**Aim:** Return the lines below verbatim, leaving out the pictures.

===== Records shown =====

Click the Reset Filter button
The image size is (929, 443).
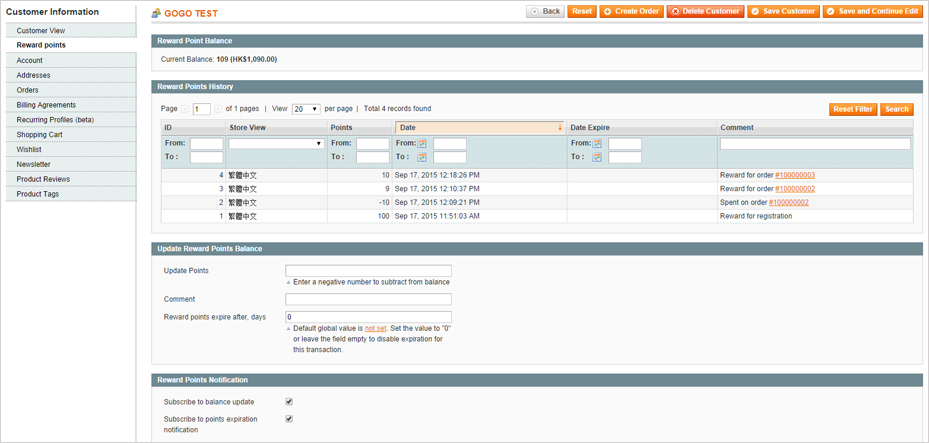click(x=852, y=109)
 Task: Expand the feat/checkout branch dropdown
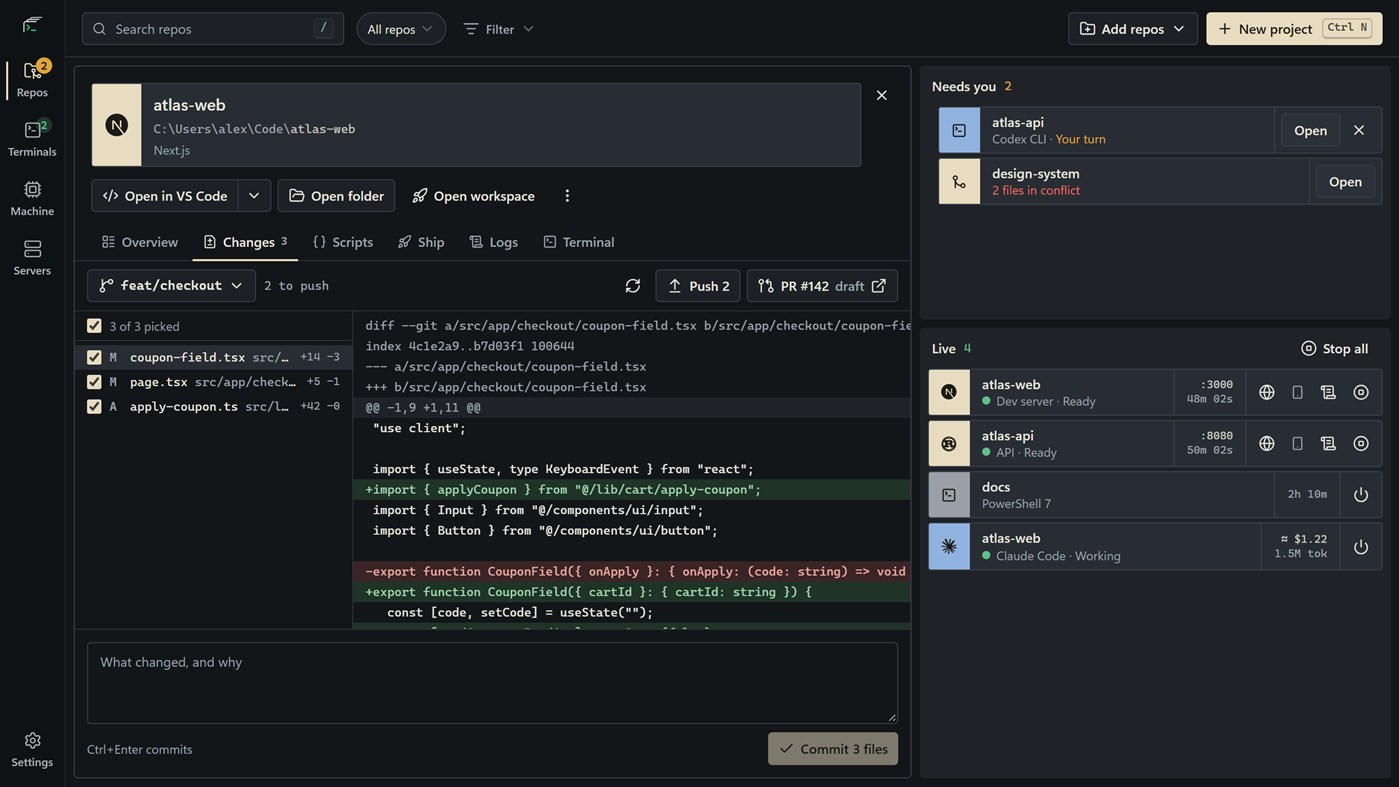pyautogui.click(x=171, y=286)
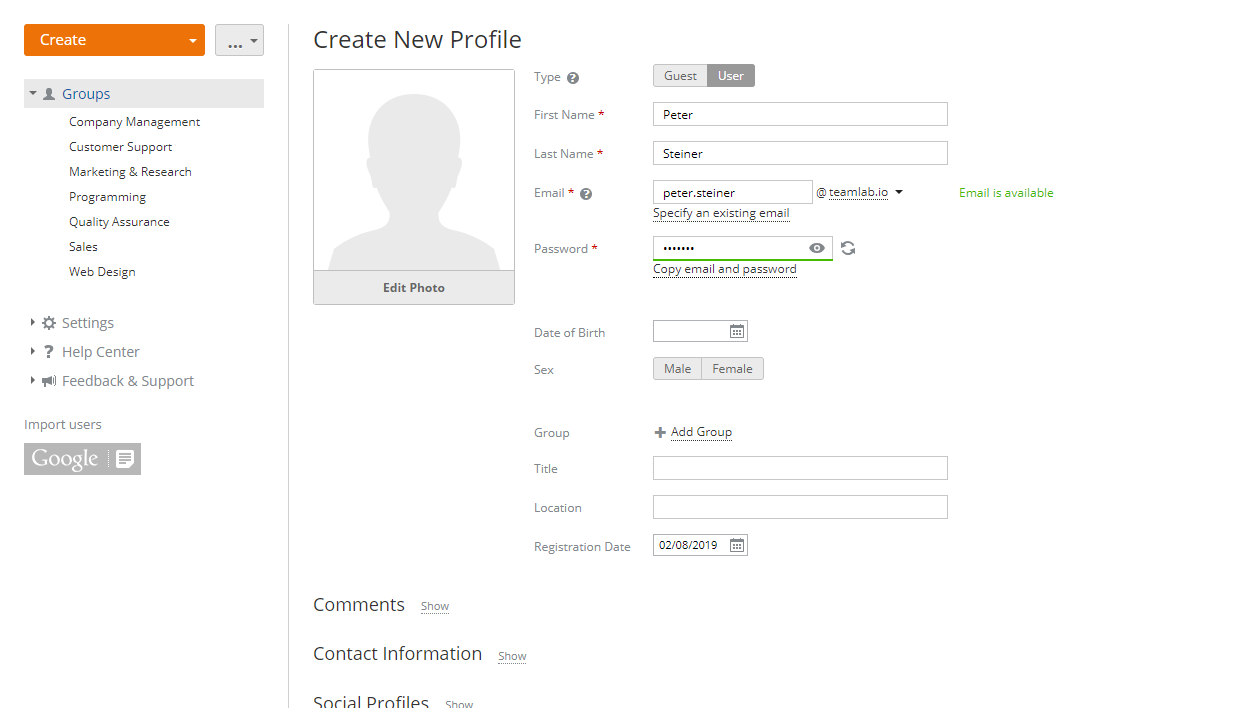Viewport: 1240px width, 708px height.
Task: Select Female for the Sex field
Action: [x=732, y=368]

=====

**Answer for this exercise:**
Click the Reset Filter button
The image size is (929, 443).
click(x=852, y=109)
 Task: Expand the feat/checkout branch dropdown
pyautogui.click(x=171, y=286)
Viewport: 1240px width, 708px height.
Task: Select Female for the Sex field
Action: [x=732, y=368]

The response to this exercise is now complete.